Figure 11. A sequence of equal radius circles (blue), a large circle (red) showing how the hyperbolic and Euclidean centers diverge, and a horocycle (yellow).

Consider the chain of blue circles in the figure above. Each blue circle has the same hyperbolic radius. From this you can see how as we move towards the boundary \partial U the rulers are shrinking. If we wanted them to appear the same size to us, we would need to gradually increase their radii as their centers moved outwards from the origin. The red circle at the top of the disk gives a more extreme example of the compression of our ruler. Note how close the outer boundary the center of this circle (the small dot whose Euclidean coordinates are 0.95i) appears to be. All points on the red circle are equidistant from this center point under the hyperbolic metric. Finally, imagine a process in which we move a circle center outwards towards the boundary while increasing its hyperbolic radius so that its Euclidean radius does not change. The limit of such a process is shown in the yellow circle. Here we have a set of points in Euclidean space that are tangent to \partial U at a single point. This object is called a horocycle and can be loosely thought of as a circle with a center at infinity and an infinite radius. Horocycles will play a role in our discussion of tilings.

Key Takeaway: Going forward the most important points from this discussion to remember are that Euclidean circles on the interior of the unit disk correspond to hyperbolic circles in the Poincare disk model and Euclidean circles that are tangent to the boundary of the unit disk with interiors contained on the interior of the unit disk correspond to horocycles.

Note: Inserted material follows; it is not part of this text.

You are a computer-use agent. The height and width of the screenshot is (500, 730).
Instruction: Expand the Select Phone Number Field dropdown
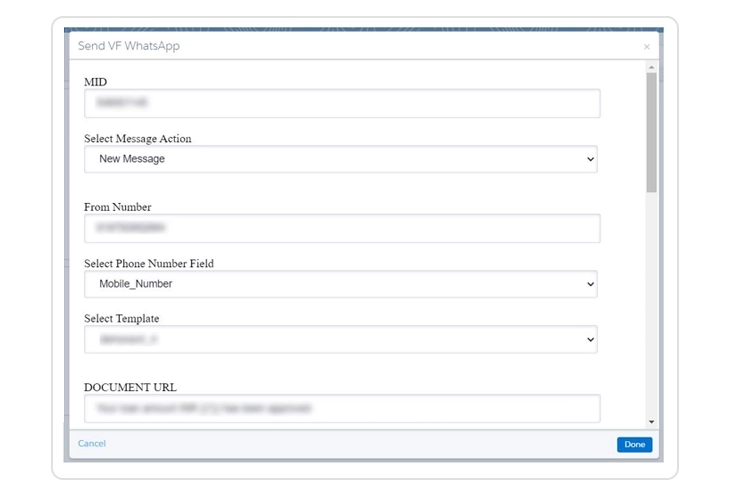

Maximal packings of the hyperbolic plane and conformal maps

Remember that when we first defined circle packings above, we had an outer circle that I told you to ignore? Let’s draw that same circle packing again, except this time we’re going to connect up hyperbolic circles/horocycle centers with hyperbolic lines/rays/segments instead of Euclidean circle centers with Euclidean segments.

Figure 12. A maximal circle packing of the octahedral graph and its contact graph drawn as a Hyperbolic planar straight line embedding of the graph in the Poincaré disk.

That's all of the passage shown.